> **Problem**
Each record must appear in your answer exactly as it does below.

-*-

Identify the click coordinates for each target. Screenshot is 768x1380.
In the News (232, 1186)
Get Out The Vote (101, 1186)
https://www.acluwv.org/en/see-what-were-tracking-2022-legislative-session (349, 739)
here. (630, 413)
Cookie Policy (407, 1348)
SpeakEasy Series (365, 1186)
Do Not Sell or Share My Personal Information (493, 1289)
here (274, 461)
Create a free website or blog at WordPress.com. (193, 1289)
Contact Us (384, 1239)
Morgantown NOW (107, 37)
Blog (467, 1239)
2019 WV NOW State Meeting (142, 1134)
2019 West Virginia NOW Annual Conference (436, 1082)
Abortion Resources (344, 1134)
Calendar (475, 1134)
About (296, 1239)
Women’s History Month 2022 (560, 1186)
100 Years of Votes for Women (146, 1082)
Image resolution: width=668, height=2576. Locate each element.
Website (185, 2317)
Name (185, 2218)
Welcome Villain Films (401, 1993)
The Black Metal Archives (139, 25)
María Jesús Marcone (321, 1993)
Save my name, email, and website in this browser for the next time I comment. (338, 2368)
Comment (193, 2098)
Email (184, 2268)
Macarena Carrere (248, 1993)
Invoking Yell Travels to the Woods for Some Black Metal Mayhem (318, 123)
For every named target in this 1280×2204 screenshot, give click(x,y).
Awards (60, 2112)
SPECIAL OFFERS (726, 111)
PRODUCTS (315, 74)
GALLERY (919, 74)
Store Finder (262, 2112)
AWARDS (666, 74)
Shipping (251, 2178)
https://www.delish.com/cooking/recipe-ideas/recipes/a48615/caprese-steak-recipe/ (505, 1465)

-*-

> **Exercise response**
Identify the click coordinates for each target. Screenshot is 768x1380.
In the News (232, 1186)
Get Out The Vote (101, 1186)
https://www.acluwv.org/en/see-what-were-tracking-2022-legislative-session (349, 739)
here. (630, 413)
Cookie Policy (407, 1348)
SpeakEasy Series (365, 1186)
Do Not Sell or Share My Personal Information (493, 1289)
here (274, 461)
Create a free website or blog at WordPress.com. (193, 1289)
Contact Us (384, 1239)
Morgantown NOW (107, 37)
Blog (467, 1239)
2019 WV NOW State Meeting (142, 1134)
2019 West Virginia NOW Annual Conference (436, 1082)
Abortion Resources (344, 1134)
Calendar (475, 1134)
About (296, 1239)
Women’s History Month 2022 (560, 1186)
100 Years of Votes for Women (146, 1082)
Image resolution: width=668, height=2576. Locate each element.
Website (185, 2317)
Name (185, 2218)
Welcome Villain Films (401, 1993)
The Black Metal Archives (139, 25)
María Jesús Marcone (321, 1993)
Save my name, email, and website in this browser for the next time I comment. (338, 2368)
Comment (193, 2098)
Email (184, 2268)
Macarena Carrere (248, 1993)
Invoking Yell Travels to the Woods for Some Black Metal Mayhem (318, 123)
For every named target in this 1280×2204 screenshot, give click(x,y).
Awards (60, 2112)
SPECIAL OFFERS (726, 111)
PRODUCTS (315, 74)
GALLERY (919, 74)
Store Finder (262, 2112)
AWARDS (666, 74)
Shipping (251, 2178)
https://www.delish.com/cooking/recipe-ideas/recipes/a48615/caprese-steak-recipe/ (505, 1465)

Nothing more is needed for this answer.